*Request*. Copy the material from its beginning through the line containing "(x=350, y=423)", substituting "symbol" for every "icon" and changing nothing else.

— START OF Recorded information —

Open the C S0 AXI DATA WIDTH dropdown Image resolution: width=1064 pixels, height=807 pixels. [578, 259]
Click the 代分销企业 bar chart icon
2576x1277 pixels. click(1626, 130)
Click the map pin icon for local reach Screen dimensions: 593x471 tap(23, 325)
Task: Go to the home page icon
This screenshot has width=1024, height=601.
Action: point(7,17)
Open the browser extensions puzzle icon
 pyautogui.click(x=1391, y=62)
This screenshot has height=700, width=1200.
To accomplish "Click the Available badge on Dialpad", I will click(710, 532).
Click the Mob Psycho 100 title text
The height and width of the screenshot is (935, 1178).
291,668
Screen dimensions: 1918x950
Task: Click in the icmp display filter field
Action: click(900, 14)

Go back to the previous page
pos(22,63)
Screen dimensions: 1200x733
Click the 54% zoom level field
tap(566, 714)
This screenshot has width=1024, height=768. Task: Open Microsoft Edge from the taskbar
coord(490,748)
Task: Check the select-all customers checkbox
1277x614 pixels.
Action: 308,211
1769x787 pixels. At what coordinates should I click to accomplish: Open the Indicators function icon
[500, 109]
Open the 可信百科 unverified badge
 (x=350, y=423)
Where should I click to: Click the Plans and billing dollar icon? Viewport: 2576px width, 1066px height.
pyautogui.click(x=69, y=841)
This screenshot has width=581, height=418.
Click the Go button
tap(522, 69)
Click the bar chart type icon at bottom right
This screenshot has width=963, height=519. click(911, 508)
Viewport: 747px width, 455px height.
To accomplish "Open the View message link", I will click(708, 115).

— END OF Recorded information —

*Correct output*.
Open the C S0 AXI DATA WIDTH dropdown Image resolution: width=1064 pixels, height=807 pixels. [578, 259]
Click the 代分销企业 bar chart symbol
2576x1277 pixels. click(1626, 130)
Click the map pin symbol for local reach Screen dimensions: 593x471 tap(23, 325)
Task: Go to the home page symbol
This screenshot has width=1024, height=601.
Action: point(7,17)
Open the browser extensions puzzle symbol
 pyautogui.click(x=1391, y=62)
This screenshot has height=700, width=1200.
To accomplish "Click the Available badge on Dialpad", I will click(710, 532).
Click the Mob Psycho 100 title text
The height and width of the screenshot is (935, 1178).
291,668
Screen dimensions: 1918x950
Task: Click in the icmp display filter field
Action: click(900, 14)

Go back to the previous page
pos(22,63)
Screen dimensions: 1200x733
Click the 54% zoom level field
tap(566, 714)
This screenshot has width=1024, height=768. Task: Open Microsoft Edge from the taskbar
coord(490,748)
Task: Check the select-all customers checkbox
1277x614 pixels.
Action: 308,211
1769x787 pixels. At what coordinates should I click to accomplish: Open the Indicators function symbol
[500, 109]
Open the 可信百科 unverified badge
 (x=350, y=423)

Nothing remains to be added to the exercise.